THE BIG PICTURE: International Paralympic Committee reports record $26.9 million revenues for 2018

The IPC headquarters in Bonn (GER). (Photo: IPC)

Say what you will about the evils of money, the key metric for the International Paralympic Committee (IPC) to continue its growth as a voice for social inclusion for those with physical disabilities is … money.

Without it, there will be no growth in activities and the 2018 Annual Report, issued last Friday (18th) showed a new record for income with € 24.14 million (~$26.86 million U.S.) during the year.

Importantly, of this total, only € 5.01 million (~$5.57 million U.S.) came from grants from the International Olympic Committee and other “extraordinary sources,: which is positive. Almost 58% of the total came from broadcast and marketing program associated with the 2018 Winter Paralympics and individual Paralympic championship events.

The most remarkable figure shown in the financial summary was the growth of IPC revenue from € 6.37 million in 2008 to € 24.14 million just 10 years later, almost four times as much!

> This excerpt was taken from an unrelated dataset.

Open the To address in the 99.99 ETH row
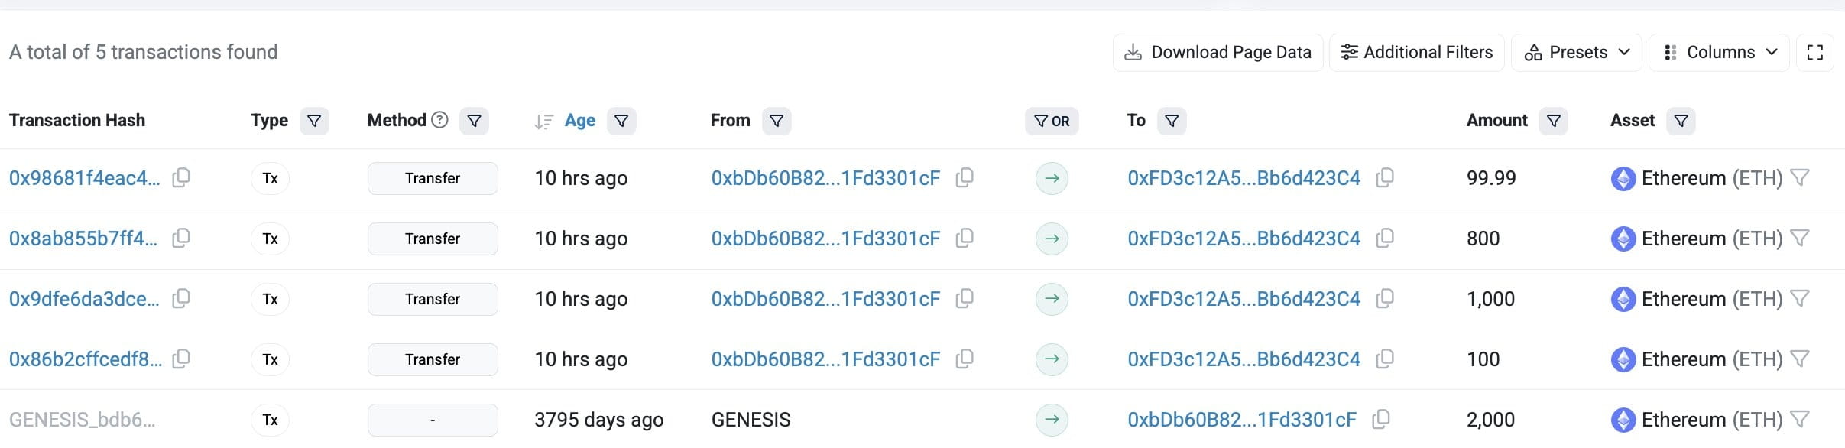 [x=1244, y=178]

On the expense side, the income statement showed that the IPC spent € 24.13 million (~$26.85 million U.S.), an increase of almost 11%, but this included a transfer of € 3.1 million to reserves.

The IPC’s fundraising arm, the Agitos Foundation, has now distributed €3.8 million (~$4.2 million U.S.) across 179 Paralympic sports development projects in more than 61 countries over the last five years.

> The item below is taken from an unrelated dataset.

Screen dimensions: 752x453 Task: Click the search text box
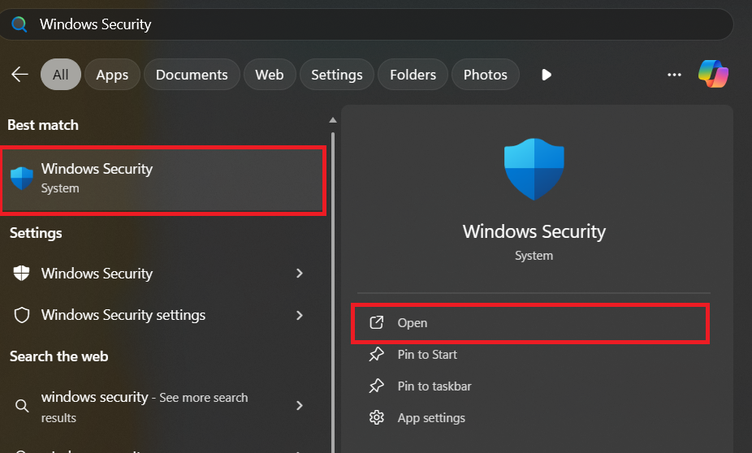[365, 24]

Headquartered in Bonn (GER), the organization is now 30 years old and has a staff of 118.

The report noted that the 2018 PyeongChang Winter Paralympics had a cumulative worldwide broadcast audience of 2.02 billion, down just slightly from the 2.09 billion from Sochi in 2014, due in part to the unfavorable Asian time zone.

More good news for the IPC came from Tokyo, where the 2020 organizers announced that more than 390,000 applications for 2020 Paralympic tickets were received during the first lottery window of 22 August-10 September.

That’s far and away the most in history; the prior high was 116,000 in London in 2012. About 160,000 applications were accepted in whole or part, for a sale of about 600,000 total tickets. A second lottery is expected to be held early in 2020.

Tickets for the Paralympic sports events are priced from 900-7,000 yen (about $8.30 to 64.60 U.S.).